● SOURCE DATA:
►
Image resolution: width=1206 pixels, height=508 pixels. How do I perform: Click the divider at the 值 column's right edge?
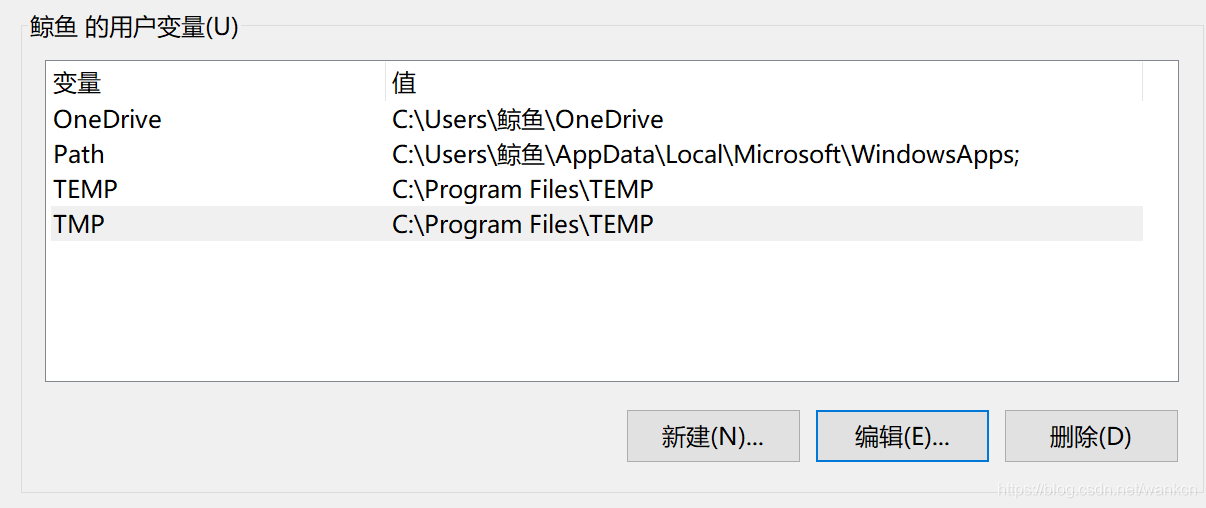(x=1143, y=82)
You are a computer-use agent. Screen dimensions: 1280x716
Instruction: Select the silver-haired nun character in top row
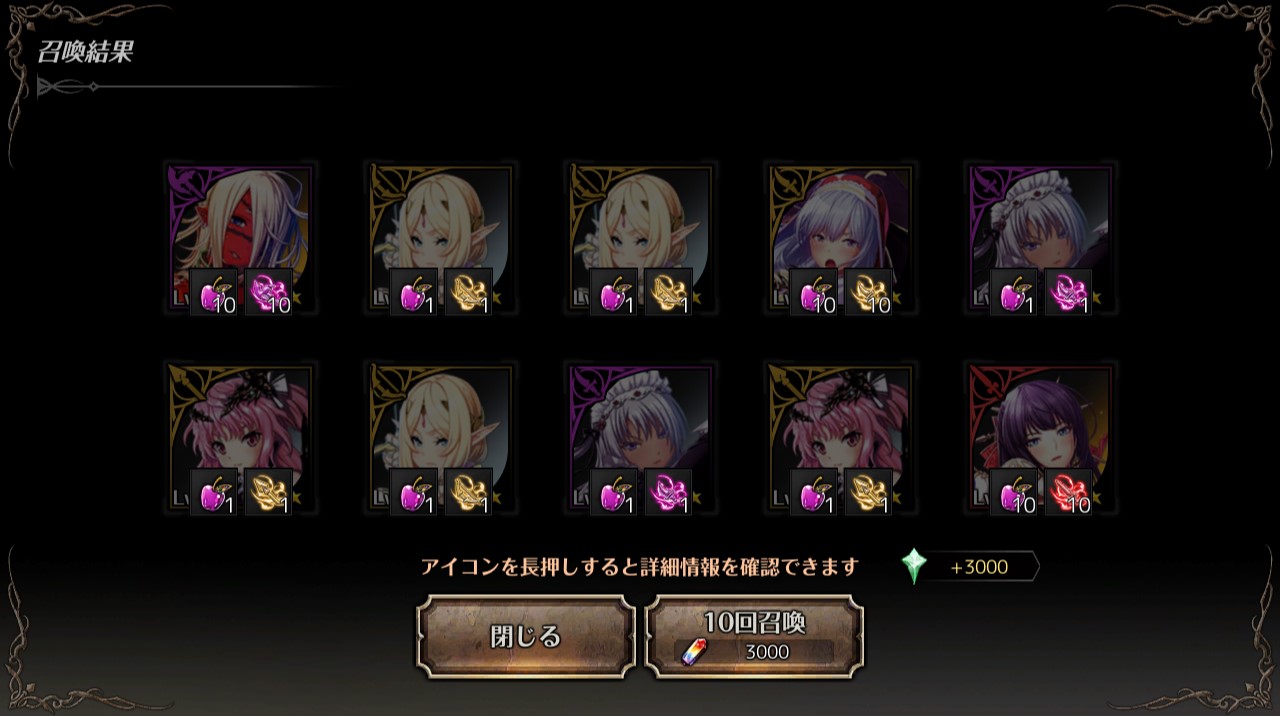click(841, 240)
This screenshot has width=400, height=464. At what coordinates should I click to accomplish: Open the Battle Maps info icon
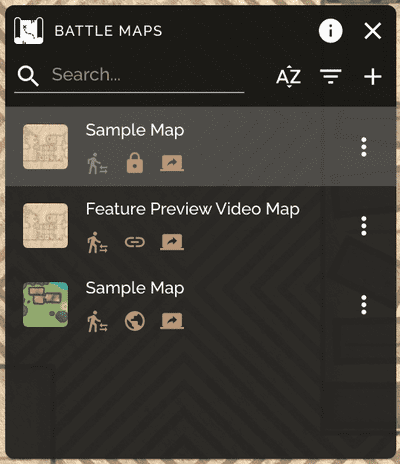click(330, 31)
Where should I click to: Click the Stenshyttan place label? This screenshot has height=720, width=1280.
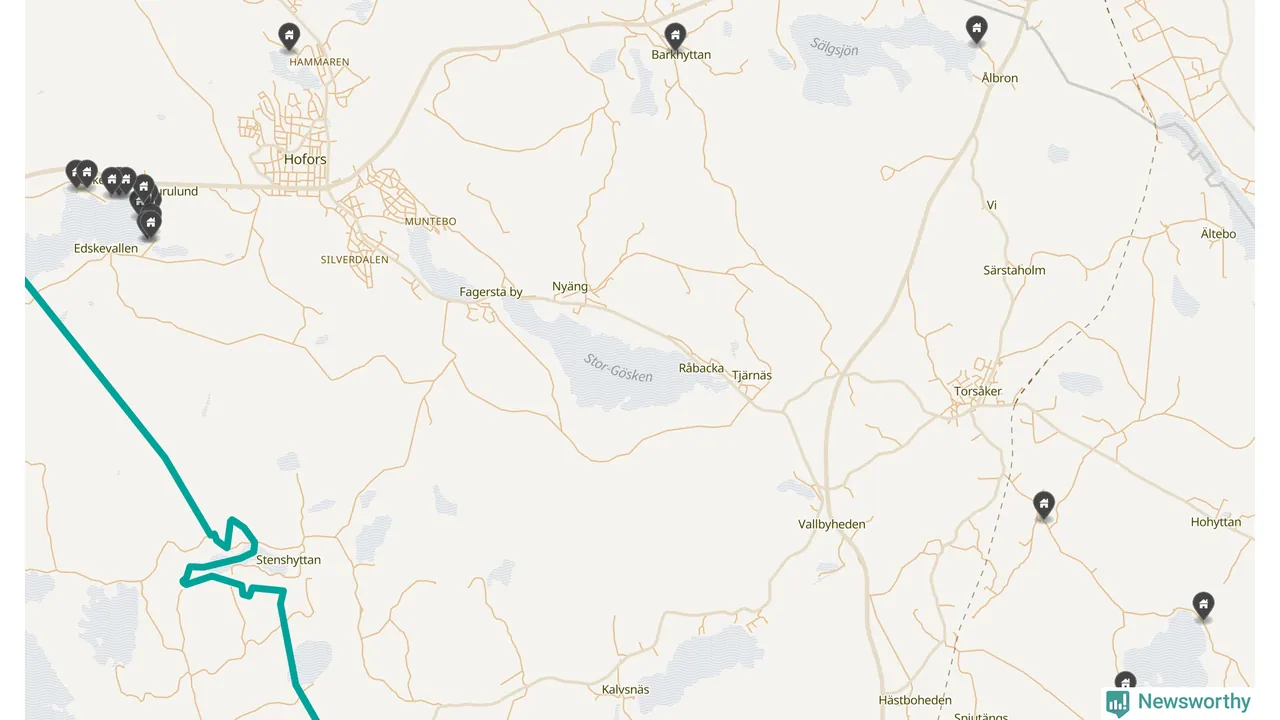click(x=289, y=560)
◄
● AIM OF THE TASK:
Quote the preceding records in their entirety, excluding every picture.

● ANSWER TO THIS PROBLEM:
Image resolution: width=1206 pixels, height=508 pixels. How do I perform: Click the divider at the 值 column's right edge?
(x=1143, y=82)
You are a computer-use agent. Screen dimensions: 1280x716
Instruction: Select the silver-haired nun character in top row
click(841, 240)
This screenshot has width=400, height=464. At what coordinates should I click to accomplish: Open the Battle Maps info icon
click(330, 31)
Where should I click to: Click the Stenshyttan place label? This screenshot has height=720, width=1280.
click(x=289, y=560)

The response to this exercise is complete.